Merge pull request #166 from ramachandranravi/remove_expose_cgroup_metrics

sthaha · web-flow · commit 702573fa8d50 · 2024-11-13T17:46:54.000+10:00
removed_cgroupfs_from_kepler_doc
diff --git a/docs/design/metrics.md b/docs/design/metrics.md
@@ -116,27 +116,6 @@ All the metrics specific to the Kepler Exporter are prefixed with `kepler`.
 !!! note
     You can enable/disable expose of those metrics through `expose-hardware-counter-metrics` Kepler execution option or `EXPOSE_HW_COUNTER_METRICS` environment value.
 
-### cGroups Metrics
-
-- **kepler_container_cgroupfs_cpu_usage_us_total**
-
-    This measures the total CPU time used by the container reading from cGroups stat.
-
-- **kepler_container_cgroupfs_memory_usage_bytes_total**
-
-    This measures the total memory in bytes used by the container reading from cGroups stat.
-
-- **kepler_container_cgroupfs_system_cpu_usage_us_total**
-
-    This measures the total CPU time in kernel space used by the container reading from cGroups stat.
-
-- **kepler_container_cgroupfs_user_cpu_usage_us_total**
-
-    This measures the total CPU time in userspace used by the container reading from cGroups stat.
-
-!!! note
-    You can enable/disable expose of those metrics through `EXPOSE_CGROUP_METRICS` environment value.
-
 ### IRQ Metrics
 
 - **kepler_container_bpf_net_tx_irq_total**
diff --git a/docs/hardwareengagement/index.md b/docs/hardwareengagement/index.md
@@ -24,9 +24,12 @@ Currently, we use power consumption API as RAPL or ACPI.
 For some of the devices, you may need to find your own way to get power consumption, and implement in golang for Kepler usage.
 For further plan, please ref [here](https://github.com/sustainable-computing-io/kepler/issues/644)
 
-### eBPF/cgroup data
+### eBPF data
 
-Currently, we relays on eBPF and cgroup to characterization a process/pod. Hence, you can ref to our dependency as BCC or cgroup. To test those golang package works well on your device.
+Currently, we rely on eBPF to obtain key cpu, irq  and perf information about a process.
+Hence,  refer to the documentation of [cilium/ebpf](https://github.com/cilium/ebpf) to test whether these Go packages work well on your device.
+
+Please let us know if you need any further adjustments!
 
 ## Stage 1 Integration with ratio
 
@@ -39,7 +42,7 @@ You should know the scope of the Power consumption API. How many API do you have
 ### Interval
 
 You should know the intervals of the Power consumption API.
-As Kepler collects eBPF and cgroup data in each 3s by default, you should know the interval and make them in same time slot.
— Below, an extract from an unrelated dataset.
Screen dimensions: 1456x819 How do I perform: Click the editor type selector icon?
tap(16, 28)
+As Kepler collects eBPF data in each 3s by default, you should know the interval and make them in same time slot.
 
 ### Verify
 
diff --git a/docs/index.md b/docs/index.md
@@ -2,7 +2,7 @@
 
 Kepler (Kubernetes-based Efficient Power Level Exporter) is a Prometheus exporter. It uses eBPF to probe CPU performance counters and Linux kernel tracepoints.
 
-These data and stats from cgroup and sysfs can then be fed into ML models to estimate energy consumption by Pods.
+These data and stats from sysfs can then be fed into ML models to estimate energy consumption by Pods.
 
 Check out the project on GitHub ➡️ [Kepler](https://github.com/sustainable-computing-io/kepler).
 
diff --git a/docs/kepler_model_server/pipeline.md b/docs/kepler_model_server/pipeline.md
@@ -43,13 +43,12 @@ for each defined resource utilization metric group as below.
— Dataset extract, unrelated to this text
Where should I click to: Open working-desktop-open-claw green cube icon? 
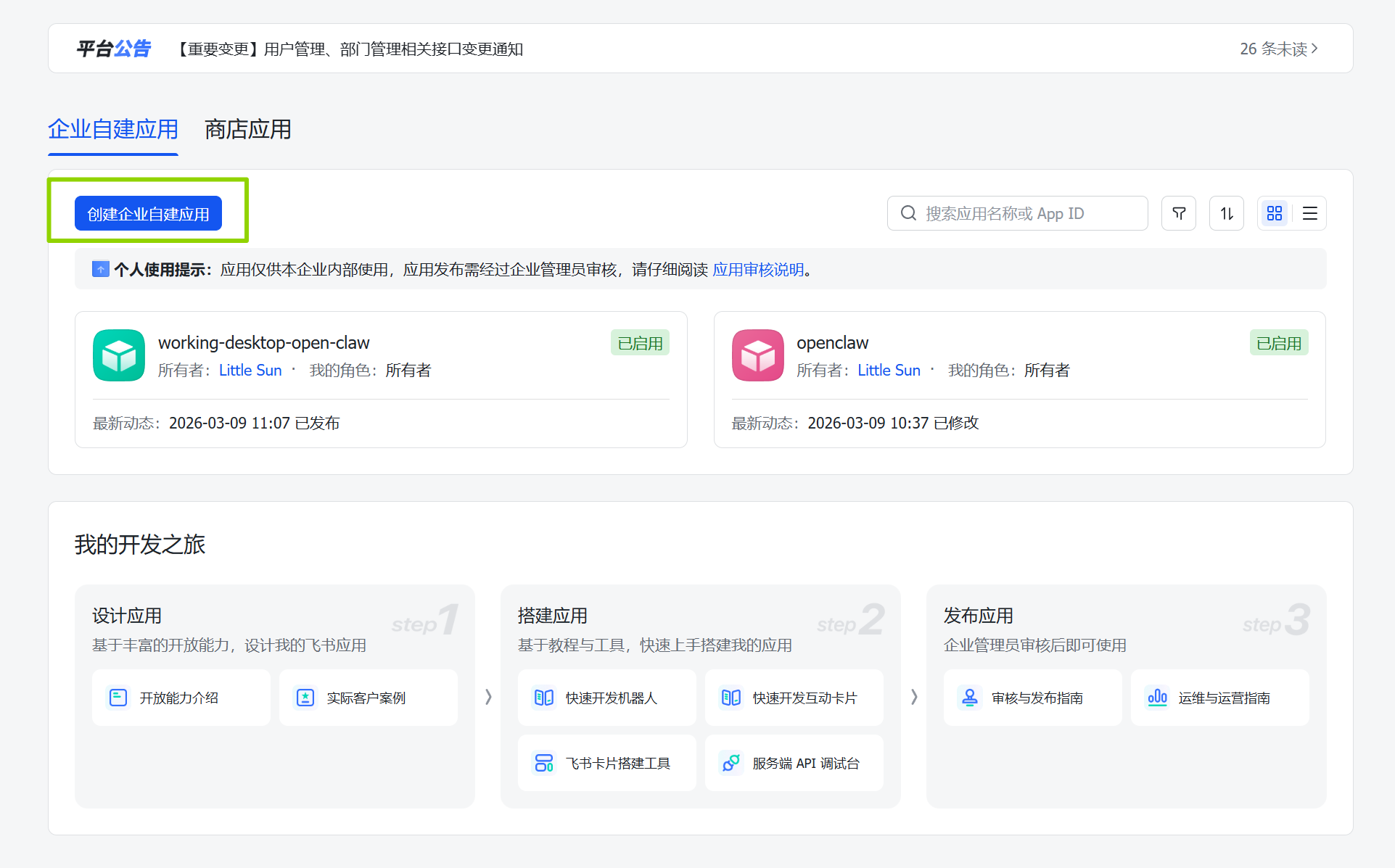click(x=119, y=355)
 Group Name|Features|Kepler Metric Source(s)
 ---|---|---
 CounterOnly|COUNTER_FEATURES|[Hardware Counter](../design/metrics.md#hardware-counter-metrics)
-CgroupOnly|CGROUP_FEATURES|[cGroups](../design/metrics.md#cgroups-metrics)
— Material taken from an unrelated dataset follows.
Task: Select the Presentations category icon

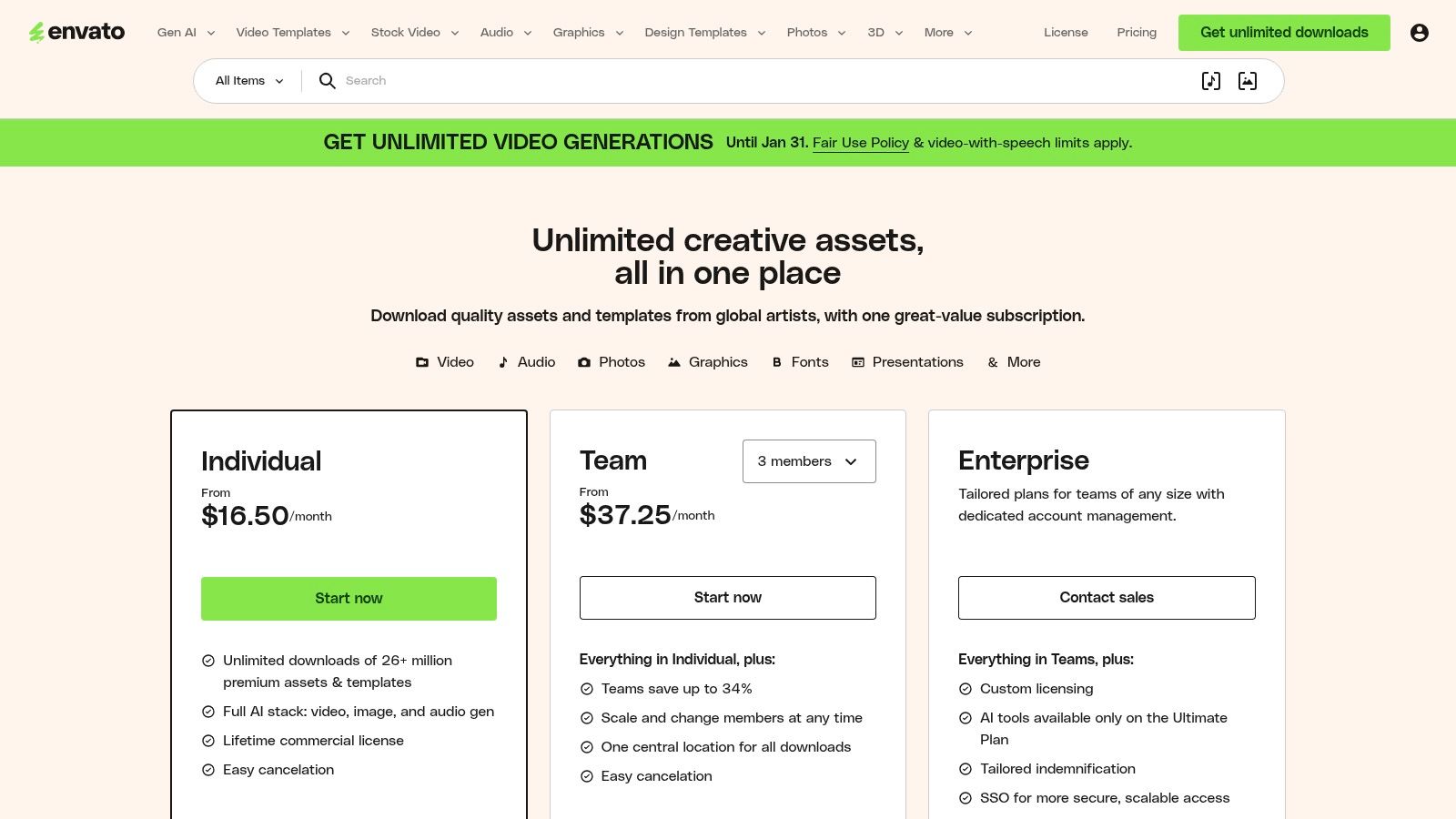Action: pos(856,361)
 BPFOnly|BPF_FEATURES|[BPF](../design/metrics.md#base-metric)
 IRQOnly|IRQ_FEATURES|[IRQ](../design/metrics.md#irq-metrics)
 AcceleratorOnly|ACCELERATOR_FEATURES|[Accelerator](../design/metrics.md#Accelerator-metrics)
 CounterIRQCombined|COUNTER_FEATURES, IRQ_FEATURES|BPF and Hardware Counter
-Basic|COUNTER_FEATURES, CGROUP_FEATURES, BPF_FEATURES|All except IRQ and node information
-WorkloadOnly|COUNTER_FEATURES, CGROUP_FEATURES, BPF_FEATURES, IRQ_FEATURES, ACCELERATOR_FEATURES|All except node information
+Basic|COUNTER_FEATURES, BPF_FEATURES|All except IRQ and node information
+WorkloadOnly|COUNTER_FEATURES, BPF_FEATURES, IRQ_FEATURES, ACCELERATOR_FEATURES|All except node information
 Full|WORKLOAD_FEATURES, SYSTEM_FEATURES|All
 
 Node information refers to value from [kepler_node_info](../design/metrics.md#kepler-metrics-for-node-information)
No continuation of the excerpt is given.